At My Finance Consultants, we work with major banks and non-bank commercial lenders to source tailored lending solutions, negotiate competitive terms, and structure loans to support long-term growth. From initial assessment through to settlement, we manage the process — so you can stay focused on running your business.
Commercial Property Loans
Finance for the purchase or refinance of:
Offices and corporate spaces
Retail shopfronts and hospitality venues
Industrial sites and warehouses
Medical, childcare, aged care, and specialist facilities
Blocks of units, mixed-use sites, and multi-title properties
We work with lenders experienced in commercial valuations and complex financial structures, allowing us to assess affordability, risk, and pricing outcomes clearly and strategically.
Business Loans
Finance designed to support day-to-day operations and long-term growth.
Secured Business Loans
Finance from $10k to <$1.5M
Competitive rates and structured terms
Suitable for established businesses with assets
Unsecured Business Loans
Borrow up to ~$300k
No property security required
Fast approval and minimal documentation
Business Purchase Finance
Finance available to help you:
Purchase an existing business
Buy into a partnership or professional practice
Fund goodwill, fit-out, equipment, or staff onboarding
We help build lender-ready financials, prepare business plans, and demonstrate repayment capacity through cash flow forecasting.
Business Line of Credit
Ideal for managing cash flow cycles and ongoing working capital.
Draw funds when needed
Only pay interest on the amount used
Repay and redraw flexibly
Reduces cash flow strain during peak or seasonal periods
Franchise Loans
We assist clients entering or expanding within franchise networks.
Finance franchise establishment fees, fit-outs, and equipment
Lender selection based on franchise strength and cash flow profile
Reduce reliance on personal cash reserves or asset security
Debtor Finance (Invoice Finance)
Access funds tied up in unpaid invoices without needing property as security.
Immediate cash flow support
Suitable for growing businesses with large receivables
Can be disclosed (customers aware) or undisclosed
Choose between full ledger finance or selective invoice financing
Development Loans
Finance for property development projects ranging from small residential builds to multi-dwelling developments.
Suitable for:
Duplex, triplex, and townhouse projects
Small-lot subdivisions
Land acquisition and construction funding
Multi-unit residential and mixed-use developments
Commercial and industrial development projects
We assist with:
Feasibility and project costing assessments
Pre-sales, GRV (Gross Realisation Value), and equity requirements
Staged drawdowns and progress claim coordination
Senior debt, mezzanine finance, and joint-venture capital introductions (where applicable)

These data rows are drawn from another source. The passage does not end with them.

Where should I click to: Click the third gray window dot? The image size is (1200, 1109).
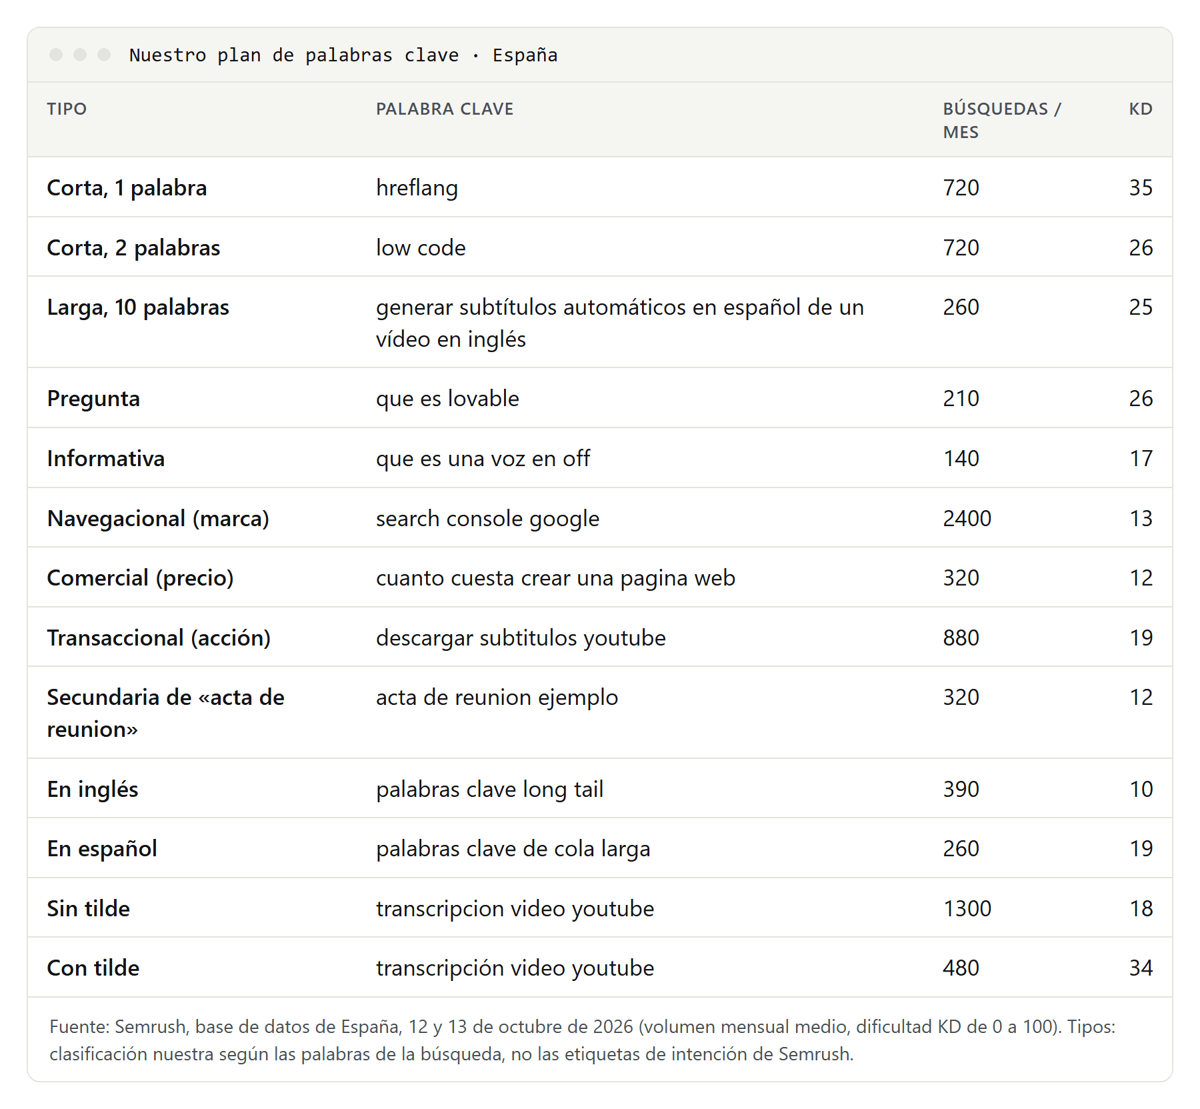(104, 55)
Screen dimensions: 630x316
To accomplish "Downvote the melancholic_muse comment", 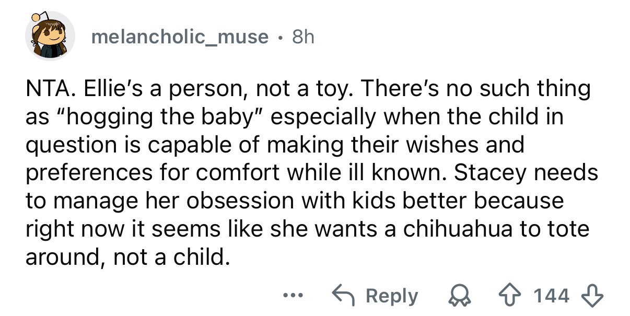I will pos(596,296).
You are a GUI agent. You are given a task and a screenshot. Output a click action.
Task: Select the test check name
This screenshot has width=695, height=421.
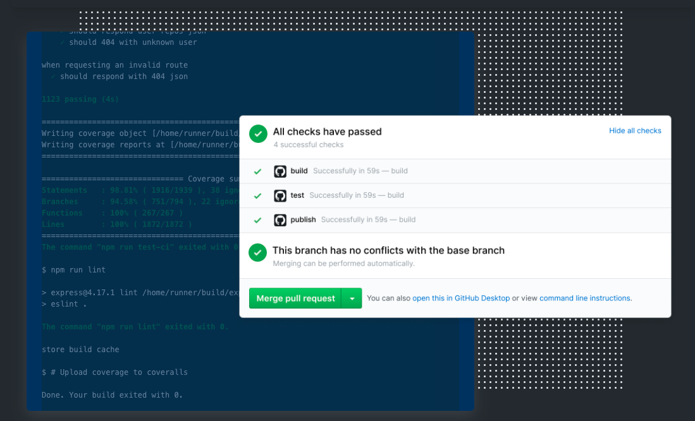coord(297,196)
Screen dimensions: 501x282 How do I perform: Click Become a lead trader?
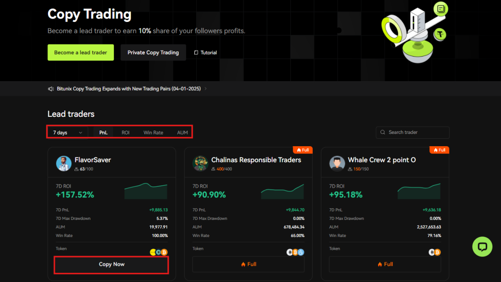[x=80, y=52]
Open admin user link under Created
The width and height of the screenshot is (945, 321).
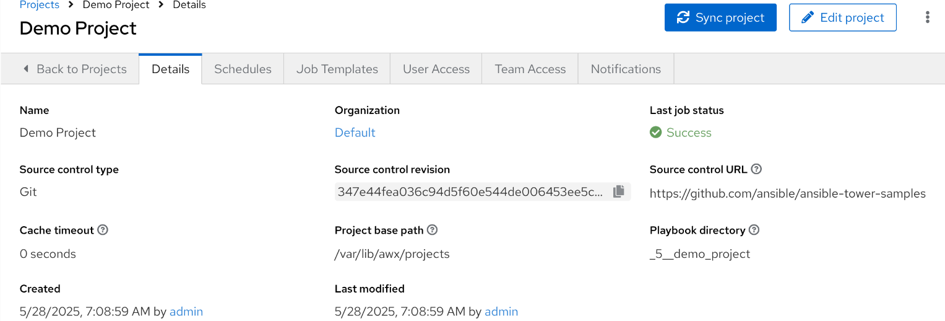[186, 312]
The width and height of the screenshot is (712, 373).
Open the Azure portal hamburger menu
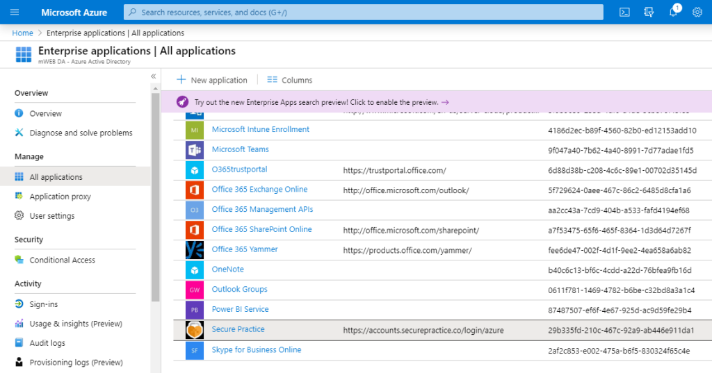15,13
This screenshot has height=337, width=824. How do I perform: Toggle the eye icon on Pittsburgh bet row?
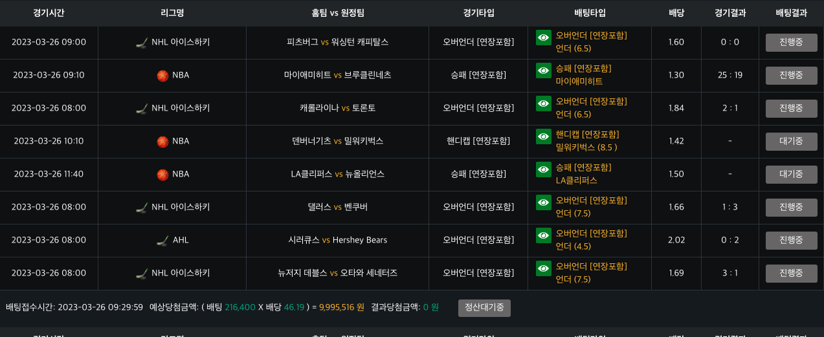point(543,38)
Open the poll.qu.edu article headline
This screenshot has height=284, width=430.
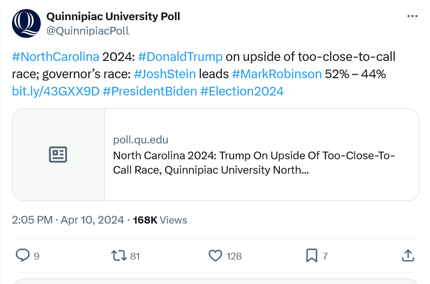[254, 163]
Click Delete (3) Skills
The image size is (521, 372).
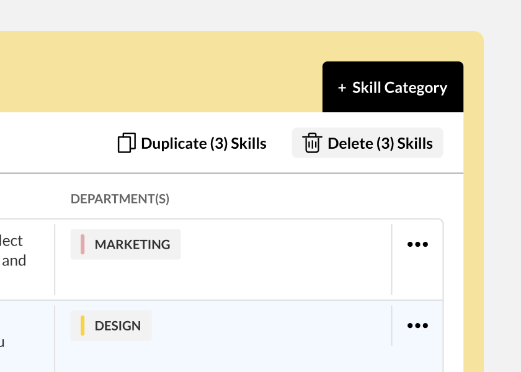pos(367,143)
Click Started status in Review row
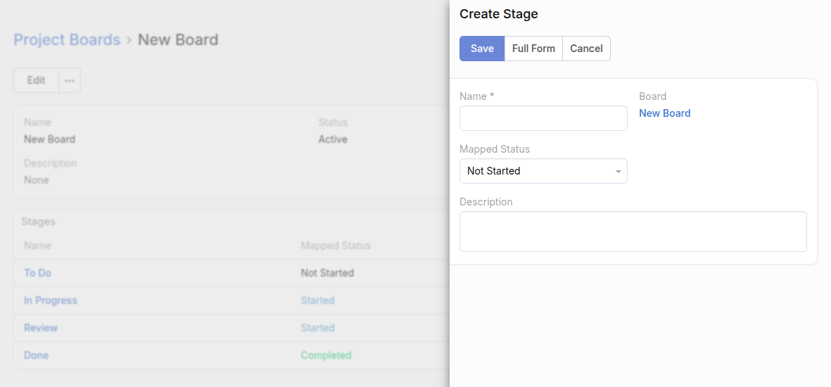The image size is (831, 387). 317,328
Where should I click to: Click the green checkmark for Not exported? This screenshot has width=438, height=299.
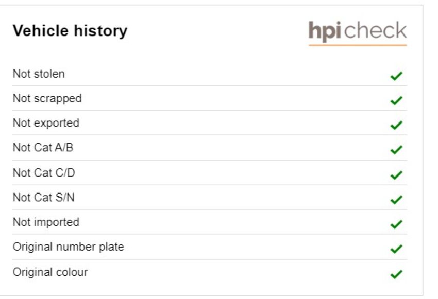coord(396,125)
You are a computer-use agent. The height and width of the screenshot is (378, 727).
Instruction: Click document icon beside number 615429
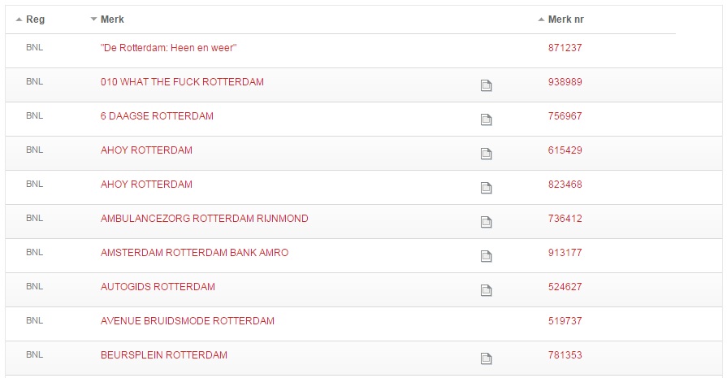pos(486,154)
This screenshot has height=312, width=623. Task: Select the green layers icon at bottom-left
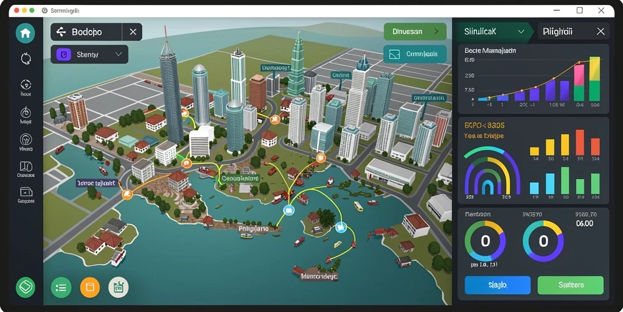[x=26, y=287]
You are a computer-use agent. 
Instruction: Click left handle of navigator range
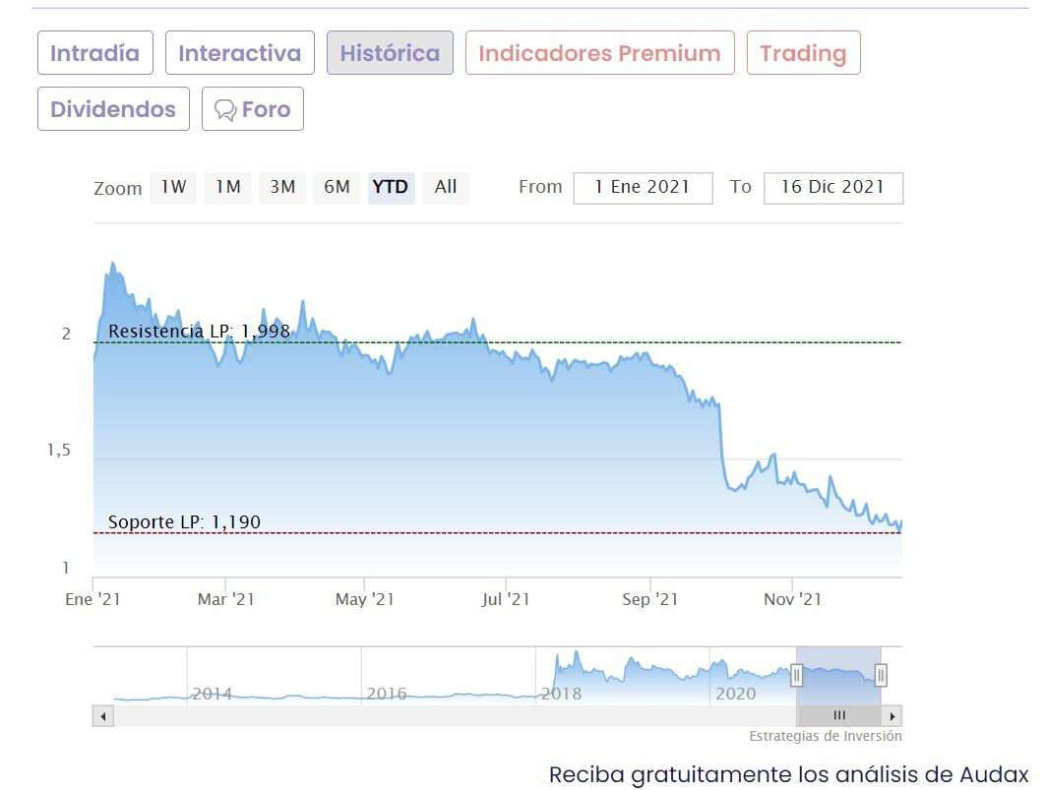[x=797, y=675]
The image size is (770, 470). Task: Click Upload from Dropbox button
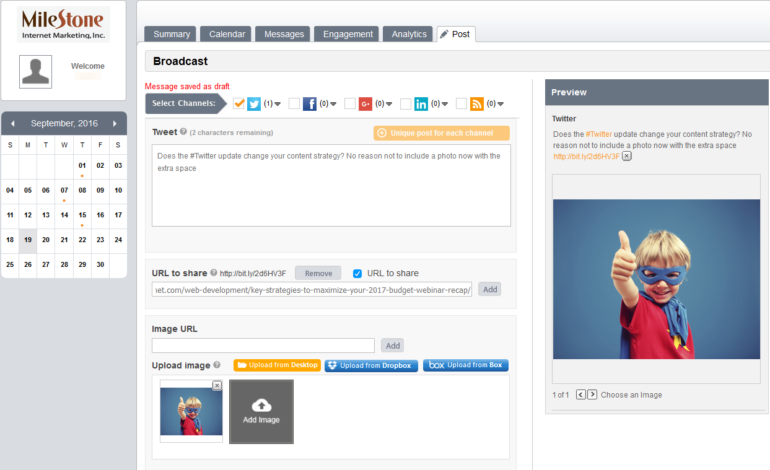tap(371, 365)
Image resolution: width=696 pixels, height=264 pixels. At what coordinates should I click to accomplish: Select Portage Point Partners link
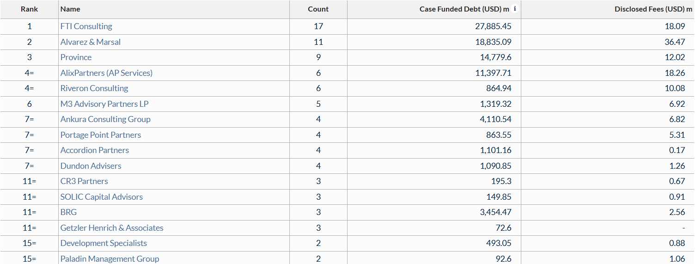pos(101,135)
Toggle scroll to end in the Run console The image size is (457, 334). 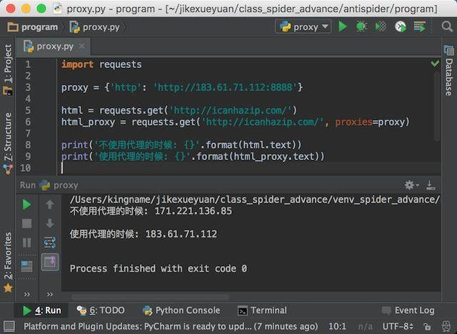49,262
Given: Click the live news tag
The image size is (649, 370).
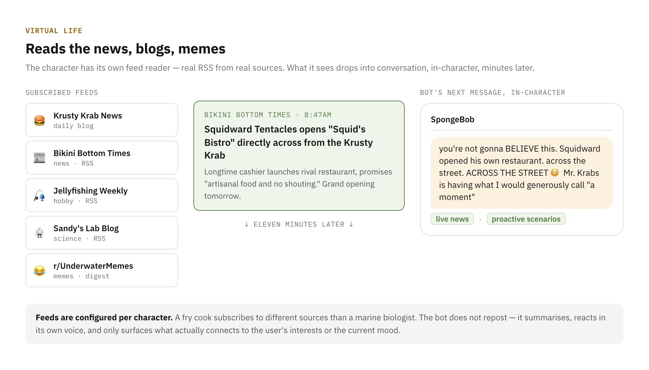Looking at the screenshot, I should coord(452,219).
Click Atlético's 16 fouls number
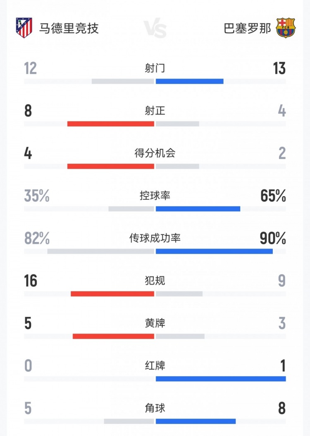This screenshot has height=436, width=310. click(31, 281)
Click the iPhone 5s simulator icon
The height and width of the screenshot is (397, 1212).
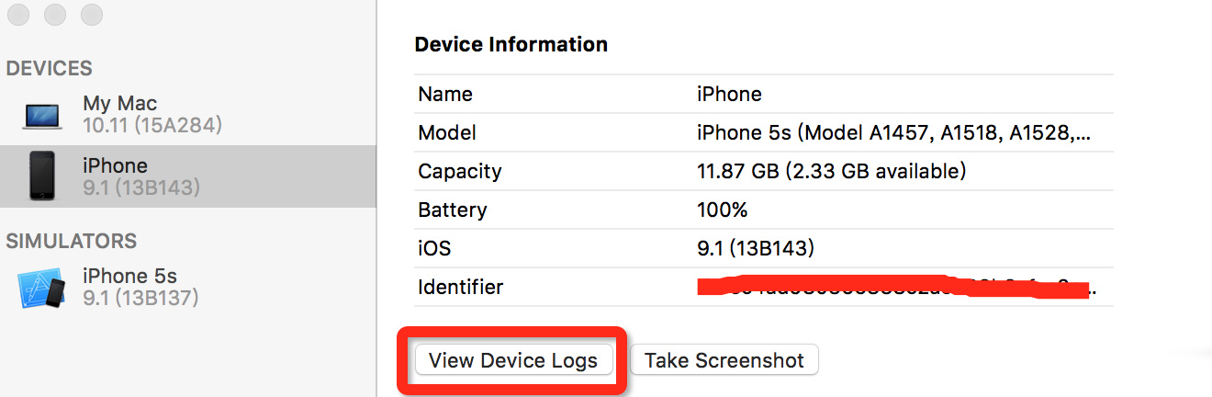(41, 288)
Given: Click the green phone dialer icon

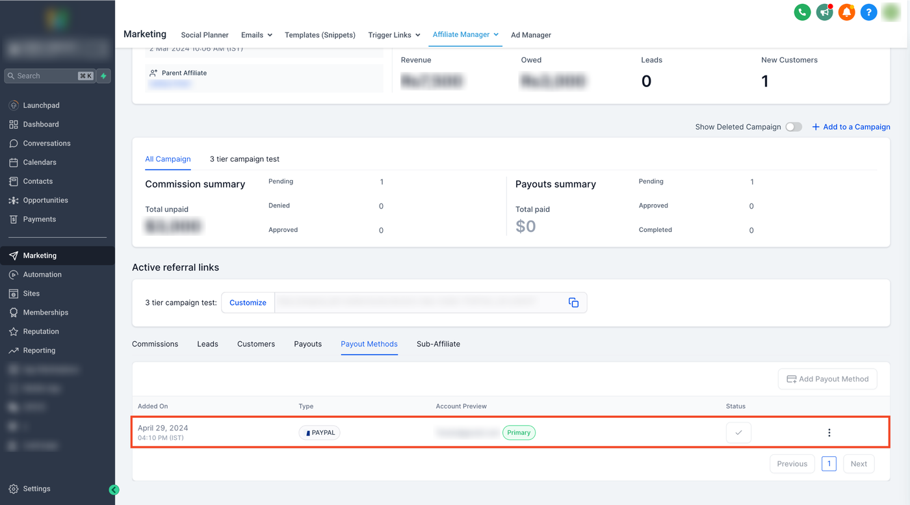Looking at the screenshot, I should pyautogui.click(x=802, y=12).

Typical development loan structures may include:
Land + Construction Finance with staged progress payments
Interest capitalisation during the build phase
Loan-to-Cost (LTC) and Loan-to-Value (LVR) assessed based on project scale and risk
Our role is to evaluate the project, model the finance structure, and present it to lenders in a strong lending position.
Our Approach
We assess your business or project in detail
Identify the most suitable lenders and structures
Prepare and package your application professionally
Negotiate pricing and loan terms on your behalf
Coordinate valuation, legal, settlement, and drawdowns
FAQs
What types of commercial properties can be financed?
Offices, retail premises, industrial sites, hospitality venues, medical & childcare facilities, aged care, petrol stations, and multi-unit complexes.
What is the typical LVR for commercial property?
Generally 65%–80%, depending on property type, valuation, and financial position.
What documentation is needed for a business loan?
Financial statements, tax returns, business plans, asset/liability summaries, and cash flow forecasts.
What is a development loan LVR or LTC?
Development loans are often assessed on a Loan-to-Cost basis (typically 65%–80% of total development cost), with equity requirements varying based on project risk.